### Challenge
In the text on Russian Montparnasse literature, what name did the young writers give themselves?

### Document extract

CHT253043 Cosmopolitan bohemia at Cafe La Rotonde, Montparnasse, 1924 (litho) (b/w photo) by French School, (20th century); Bibliotheque Historique de la Ville de Paris, Paris, France; (add.info.: La Boheme cosmopolite;); Archives Charmet; French, it is possible that some works by this artist may be protected by third party rights in some territories

Cosmopolitan bohemia at Cafe La Rotonde, Montparnasse, 1924 by French School, (20th century); Bibliothèque Historique de la Ville de Paris, Paris, France. Archives Charmet/Bridgeman Images.

While Russian Montparnasse literature was no less vibrant or experimental than coeval writing in other tongues, it long remained practically unknown beyond a narrow circle of Russian readers. To a much greater extent than other expatriates in interwar Paris, Russians lacked cultural networks, a vast audience in their homeland, translations and opportunities for marketing. But low visibility was also a self-fulfilling prophecy: the young writers called themselves the “unnoticed generation,” driven by the Surrealist discourse of anonymity and the myth of the “lost generation.”

Russian Montparnasse is a book about a transnational literary community that simultaneously drew upon, blurred and transcended Russian and foreign traditions and amalgamated different cultural lexicons and national narratives, anticipating more recent trends of cultural globalization. Their corpus of texts raises questions about the role in artistic expression of migration, borders, and dual identities. Today, the migrant has come to occupy a central place in arts and political discourse, prompting critics to rethink the relevance of conventional “national” affiliations for many authors and texts that thrive in the no man’s land beyond nation-states, languages and cultures – Rushdie, Nabokov, Kundera are just a few of the names that spring to mind in this regard.

### Items
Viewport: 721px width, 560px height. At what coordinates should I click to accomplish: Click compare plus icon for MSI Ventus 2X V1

--

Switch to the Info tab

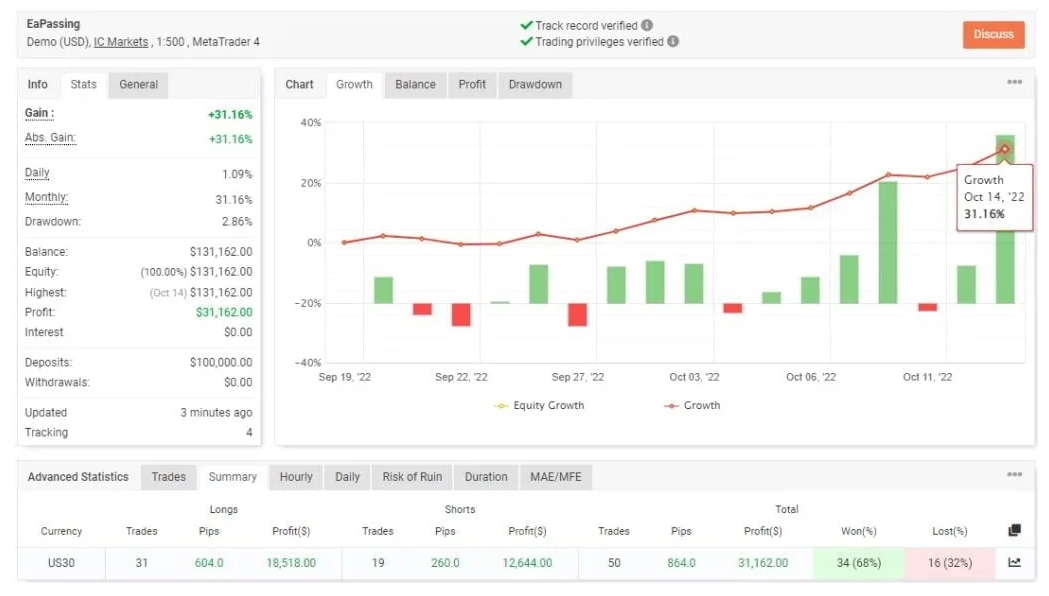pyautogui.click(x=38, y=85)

### Reply
The "unnoticed generation."